The invention is further improved in that the specific implementation steps of the step 3) are as follows:
step1. model simplification
Model simplification is first performed, assuming that the probability of a system behavior is determined by its nearest N preamble behaviors, rather than all preambles in the entire history, which is equivalent to the assumption P (m)t=si|m1,...,mt-1)=P(mt=si|mt-N,...,mt-1) Under this assumption, the probability is computed using the relative frequency in the training data to give its maximum likelihood estimate;
given a sequence of system behaviors training data W, the process of training LSTM is to reduce the deviation of each predicted next system behavior from the actual occurring system behavior in the training data, which is to learn a probability distribution P (m)t=si|m1,...,mt-1) The distribution maximizes the probability of training data as a whole system behavior sequence;
step2. transfer history information
The state of each element in the LSTM node contains a hidden state vector Ht-iAnd cell state vector Ct–iBoth are passed on to the next time node to initialize their states, then the state from the previous time node (H)t-i,Ct-i) And data entry at this time (m)t-i) Are commonly used to calculate the new state and output at that time;
step3. model calculation
The LSTM has three stages in the calculation process through the state of the previous time node and the data input at this time: a forgetting stage, which is used for selectively forgetting the input transmitted from the previous state; selecting a memory stage, and memorizing the current input; an output stage, which determines which contents are to be used as the output of the current state through the output gate parameters obtained by calculation;
step4. model training
During training, reducing a loss function of each input/output pair by using a gradient descent method; the input contains a w ═ m composed of h system behaviorst-h,...,mt-1And the output training label is the next system line corresponding to the window wIs a value s ofiThe loss function is calculated using the class cross entropy; after the training is completed, the output of the window w of the sequence of predicted behaviors, when predicted, is that each system behavior in w is in the corresponding LSTM block.
The invention further improves the method, and the specific implementation steps of the step 4) are as follows:
to mtSorting the conditional probability distribution of the values, and judging whether the k results before the probability are normal or not; the smaller the value of k is, the higher the detection rate is, but the higher the false alarm rate is at the cost; the larger the value of k is, the smaller the false alarm rate is, but the true abnormality can not be detected.

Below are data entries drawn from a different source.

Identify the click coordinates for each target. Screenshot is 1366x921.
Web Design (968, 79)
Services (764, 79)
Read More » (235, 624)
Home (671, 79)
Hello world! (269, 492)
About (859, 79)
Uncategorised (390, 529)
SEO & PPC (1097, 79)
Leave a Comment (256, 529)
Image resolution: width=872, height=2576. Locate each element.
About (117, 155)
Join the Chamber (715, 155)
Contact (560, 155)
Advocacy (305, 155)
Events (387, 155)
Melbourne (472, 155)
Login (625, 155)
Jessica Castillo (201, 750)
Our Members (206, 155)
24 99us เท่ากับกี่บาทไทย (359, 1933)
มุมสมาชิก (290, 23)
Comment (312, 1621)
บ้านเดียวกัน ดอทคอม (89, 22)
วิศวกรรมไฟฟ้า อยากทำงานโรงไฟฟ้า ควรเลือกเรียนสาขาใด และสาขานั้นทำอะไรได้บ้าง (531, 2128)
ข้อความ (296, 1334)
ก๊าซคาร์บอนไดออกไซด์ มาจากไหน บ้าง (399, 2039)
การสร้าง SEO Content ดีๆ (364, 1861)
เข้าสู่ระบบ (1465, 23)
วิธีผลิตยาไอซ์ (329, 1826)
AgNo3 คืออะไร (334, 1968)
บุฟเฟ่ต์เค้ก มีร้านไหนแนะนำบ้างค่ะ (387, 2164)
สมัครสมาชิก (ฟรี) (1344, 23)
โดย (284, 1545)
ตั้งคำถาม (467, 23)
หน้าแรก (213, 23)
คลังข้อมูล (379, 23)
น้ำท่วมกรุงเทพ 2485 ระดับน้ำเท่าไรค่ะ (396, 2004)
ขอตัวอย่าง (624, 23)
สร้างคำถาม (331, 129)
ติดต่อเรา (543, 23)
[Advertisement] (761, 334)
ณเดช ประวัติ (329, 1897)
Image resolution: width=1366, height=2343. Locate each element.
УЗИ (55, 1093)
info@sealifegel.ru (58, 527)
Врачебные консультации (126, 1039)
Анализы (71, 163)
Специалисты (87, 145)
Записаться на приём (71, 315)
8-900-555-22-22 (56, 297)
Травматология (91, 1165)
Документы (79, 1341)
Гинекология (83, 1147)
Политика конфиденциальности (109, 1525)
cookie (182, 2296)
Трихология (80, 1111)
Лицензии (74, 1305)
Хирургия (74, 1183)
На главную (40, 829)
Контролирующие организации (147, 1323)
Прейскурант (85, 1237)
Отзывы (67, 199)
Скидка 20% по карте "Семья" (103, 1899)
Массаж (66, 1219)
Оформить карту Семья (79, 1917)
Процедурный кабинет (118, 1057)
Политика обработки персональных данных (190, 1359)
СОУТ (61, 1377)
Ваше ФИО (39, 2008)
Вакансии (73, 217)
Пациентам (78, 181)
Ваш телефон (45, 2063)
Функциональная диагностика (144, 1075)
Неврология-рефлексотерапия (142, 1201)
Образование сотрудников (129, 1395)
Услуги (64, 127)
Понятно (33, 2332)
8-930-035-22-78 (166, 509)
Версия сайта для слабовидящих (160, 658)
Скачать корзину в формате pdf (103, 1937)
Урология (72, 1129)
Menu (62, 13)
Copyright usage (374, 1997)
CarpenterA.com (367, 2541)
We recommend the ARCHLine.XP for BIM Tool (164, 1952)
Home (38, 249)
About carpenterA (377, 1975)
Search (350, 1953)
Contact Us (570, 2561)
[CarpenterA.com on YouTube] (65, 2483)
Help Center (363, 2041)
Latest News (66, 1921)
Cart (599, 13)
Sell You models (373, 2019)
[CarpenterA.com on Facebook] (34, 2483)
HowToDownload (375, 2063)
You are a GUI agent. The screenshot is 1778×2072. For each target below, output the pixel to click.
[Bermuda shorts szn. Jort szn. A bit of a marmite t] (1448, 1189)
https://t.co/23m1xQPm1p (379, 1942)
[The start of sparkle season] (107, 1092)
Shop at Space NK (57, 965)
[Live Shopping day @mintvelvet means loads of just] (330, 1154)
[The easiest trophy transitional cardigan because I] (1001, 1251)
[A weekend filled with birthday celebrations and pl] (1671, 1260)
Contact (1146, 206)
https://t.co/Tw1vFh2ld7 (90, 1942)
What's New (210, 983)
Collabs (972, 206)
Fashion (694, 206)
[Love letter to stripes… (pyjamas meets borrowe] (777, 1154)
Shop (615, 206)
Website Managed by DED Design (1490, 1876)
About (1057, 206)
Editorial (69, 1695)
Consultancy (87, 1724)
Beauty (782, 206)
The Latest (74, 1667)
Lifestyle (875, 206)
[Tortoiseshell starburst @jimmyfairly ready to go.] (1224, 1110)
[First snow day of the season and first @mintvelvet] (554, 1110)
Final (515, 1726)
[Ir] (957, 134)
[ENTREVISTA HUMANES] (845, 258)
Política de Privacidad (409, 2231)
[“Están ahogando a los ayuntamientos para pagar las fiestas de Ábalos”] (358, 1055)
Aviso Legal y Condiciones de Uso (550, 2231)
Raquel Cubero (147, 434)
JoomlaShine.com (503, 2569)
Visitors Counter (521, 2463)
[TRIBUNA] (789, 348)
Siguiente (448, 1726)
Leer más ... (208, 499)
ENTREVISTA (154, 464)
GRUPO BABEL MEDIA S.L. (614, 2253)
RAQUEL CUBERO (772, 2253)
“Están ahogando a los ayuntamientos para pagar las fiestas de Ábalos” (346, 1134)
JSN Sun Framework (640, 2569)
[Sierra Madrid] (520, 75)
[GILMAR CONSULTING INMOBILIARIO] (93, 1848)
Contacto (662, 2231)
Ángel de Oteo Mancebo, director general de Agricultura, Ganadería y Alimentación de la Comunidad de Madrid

The invention further improves the method, and the specific implementation steps of the step 5) are as follows:
manually diagnosing each abnormality, and if the abnormality is false alarm, replacing parameters in the original model according to newly trained parameters to update the model on line;
if the system behavior is abnormal, m of the detection stagetA set S of system behaviors whose values are not contained in the training data; if so new mtIf the value is diagnosed to be normal, adding the value into the set S, and updating the embedded layer model and the hidden layer model by taking the data as a training label; therefore, when the method determines the dimension of the input layer according to the number of elements in the S set in the initial stage, the number which can be increased in the real-time detection process is reserved;
if the behavior sequence is abnormal, if the result is false alarm through manual diagnosis, the data is used as a training label to update the weight of the hidden layer model; therefore, when the system behavior sequence is given next time, the probability corresponding to the next system behavior of the system behavior sequence is increased, and the model is updated to adjust the parameter weight through new training data on the original basis.
The invention has at least the following beneficial technical effects:
according to the system abnormity detection method based on context awareness, the context characteristic information can generate a more expressive behavior model, so that the detection accuracy is improved. The method is a probabilistic model anomaly detection system trained based on a system call sequence. First, to address the problem of insufficient features of the solution model, the method proposes to enrich the existing system call information with stack information. The method can obtain the context information of the system call from the stack, and then the same system call with different contexts is treated differently, so that a more accurate normal behavior model is generated. Secondly, aiming at the problem of overlarge training scale, inspired by the function and performance advantages of a natural language processing model based on RNN (recurrent neural network), the method provides the purposes of compressing the state by using word embedding vectors and predicting the probabilities of different system calls by using an LSTM (long short term memory) neural network, thereby achieving the purpose of detecting abnormal system call sequences.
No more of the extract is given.